SUPPLIED PASSAGE
========
I thought shedding too but the lawns around me don't have any of it. Pics to come in the morning to better help. 👍🏼


----------



## ken-n-nancy (Jul 25, 2017)

Lawndad said:


> j4c11 said:
> 
> 
> > Did the fraying appear after you sharpened the blades?
> ...


Something to watch for if you sharpen your lawn mower blade and the cut seems worse afterwards is that it's possible that the blade may have accidentally been re-installed upside down so that it cuts with the back (unsharpened) side of the blade. (Been there, done that...)


----------



## Lawndad (May 23, 2017)

ken-n-nancy said:


> Lawndad said:
> 
> 
> > j4c11 said:
> ...


The funny thing is that happened to me last week. I made a pass and it didn't look cut. I flipped it on its side and realized just that. That's what I get for rushing that day. 🙄


----------



## Lawndad (May 23, 2017)

Here are a few pics. You will see the frayed edges of the blades and I'll call them "lesions" and brown blades mixed in. 😐


----------



## Ridgerunner (May 16, 2017)

A couple of possibilities:
A blade can be too sharp. Razor sharp, especially if the cutting edge angle is changed by sharpening can cause the edge to bend over and present a blunt edge to the grass causing tearing rather than cutting. (simplest cure is purchasing a new blade)
Engine speed. An engine running at less than max RPM (3200-3600) can cause tearing, particularly on a thick lawn (btw-that is a beautiful thick lawn you have). My HRR214 has developed an annoying habit with the throttle slowly backing off of max during the course of a mow. Also moving the mower too quickly through the lawn can give the same effect as the mower engine running at less than max revs. 
Less likely: I've read that some nutrient levels can cause turf blade cell structural issues (making the blade tough?).


----------



## Lawndad (May 23, 2017)

Ridgerunner said:


> A couple of possibilities:
> A blade can be too sharp. Razor sharp, especially if the cutting edge angle is changed by sharpening can cause the edge to bend over and present a blunt edge to the grass causing tearing rather than cutting. (simplest cure is purchasing a new blade)
========
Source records
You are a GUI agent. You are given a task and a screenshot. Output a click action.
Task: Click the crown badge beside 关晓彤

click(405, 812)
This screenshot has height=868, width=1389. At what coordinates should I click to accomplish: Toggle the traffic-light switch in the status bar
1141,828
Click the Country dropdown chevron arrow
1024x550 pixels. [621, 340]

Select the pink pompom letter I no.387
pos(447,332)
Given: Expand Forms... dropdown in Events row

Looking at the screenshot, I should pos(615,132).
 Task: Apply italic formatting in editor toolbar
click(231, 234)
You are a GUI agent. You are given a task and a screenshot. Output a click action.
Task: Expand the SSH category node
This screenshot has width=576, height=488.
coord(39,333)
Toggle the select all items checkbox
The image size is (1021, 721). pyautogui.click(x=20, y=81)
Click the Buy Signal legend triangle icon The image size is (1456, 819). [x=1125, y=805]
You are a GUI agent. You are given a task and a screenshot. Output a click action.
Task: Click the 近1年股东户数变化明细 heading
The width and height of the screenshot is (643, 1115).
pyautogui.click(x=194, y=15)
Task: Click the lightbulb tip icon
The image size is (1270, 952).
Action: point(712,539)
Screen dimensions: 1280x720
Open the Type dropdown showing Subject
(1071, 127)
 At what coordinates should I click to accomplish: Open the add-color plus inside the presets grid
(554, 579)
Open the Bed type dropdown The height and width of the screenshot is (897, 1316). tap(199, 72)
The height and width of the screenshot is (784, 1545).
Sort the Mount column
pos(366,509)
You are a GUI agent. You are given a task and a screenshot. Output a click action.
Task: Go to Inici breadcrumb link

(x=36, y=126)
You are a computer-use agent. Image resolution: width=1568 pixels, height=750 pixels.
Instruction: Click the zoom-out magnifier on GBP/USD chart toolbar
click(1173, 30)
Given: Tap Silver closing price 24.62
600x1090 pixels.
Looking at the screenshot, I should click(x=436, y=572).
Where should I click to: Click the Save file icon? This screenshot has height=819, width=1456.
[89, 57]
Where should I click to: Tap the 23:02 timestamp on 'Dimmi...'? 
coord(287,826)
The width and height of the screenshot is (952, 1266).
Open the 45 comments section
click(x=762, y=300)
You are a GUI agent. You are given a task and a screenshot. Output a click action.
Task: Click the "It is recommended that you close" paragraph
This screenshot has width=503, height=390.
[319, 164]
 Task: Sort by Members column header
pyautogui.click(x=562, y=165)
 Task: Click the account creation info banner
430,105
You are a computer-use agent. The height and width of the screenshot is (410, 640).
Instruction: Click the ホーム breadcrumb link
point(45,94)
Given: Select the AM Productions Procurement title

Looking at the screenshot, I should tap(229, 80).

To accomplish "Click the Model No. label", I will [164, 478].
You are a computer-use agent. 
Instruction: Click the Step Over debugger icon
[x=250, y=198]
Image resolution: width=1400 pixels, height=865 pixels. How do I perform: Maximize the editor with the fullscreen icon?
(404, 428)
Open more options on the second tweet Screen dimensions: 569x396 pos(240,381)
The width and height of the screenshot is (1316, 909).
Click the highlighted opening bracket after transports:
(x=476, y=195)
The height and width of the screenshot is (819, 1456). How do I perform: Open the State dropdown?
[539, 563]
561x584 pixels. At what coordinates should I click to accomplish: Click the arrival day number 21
========
WHAT IS NEEDED
Continue the forum thread on frayed grass after mowing, starting right after its last line. The entries are separate material, unconnected to the forum thread on frayed grass.

SOLVED PROBLEM
> Engine speed. An engine running at less than max RPM (3200-3600) can cause tearing, particularly on a thick lawn (btw-that is a beautiful thick lawn you have). My HRR214 has developed an annoying habit with the throttle slowly backing off of max during the course of a mow. Also moving the mower too quickly through the lawn can give the same effect as the mower engine running at less than max revs.
> Less likely: I've read that some nutrient levels can cause turf blade cell structural issues (making the blade tough?).


Sounds good. I'll get the blade professionally sharpened and balanced rather than me using a wheel grinder trying to achieve that 30° angle and I'll increase the rpm's on thr mower. Hopefully that should do it. Thanks for the tips.


----------



## Ridgerunner (May 16, 2017)

Remember that "professional" can be pretty subjective. I was a lawn mower shop that employs a jig to hold the blade at the proper angle, not that there aren't people who might be experienced enough to free hand it. I'd just rather not take the chance of having the kid who sweeps up sharpening my blade free hand. I recommend a new blade as that way you can insure that the blade is not the issue and you can never have enough blades.  
I'm sure you know this, but don't adjust or disable the governor for fear of exceeding safety tolerances, just make sure that the throttle lever is positioned for maximum RPM, if not, adjust. Dirty air filters or carbs can cause reduced RPMs too.
Hope you get it worked out, good luck.


----------



## Lawndad (May 23, 2017)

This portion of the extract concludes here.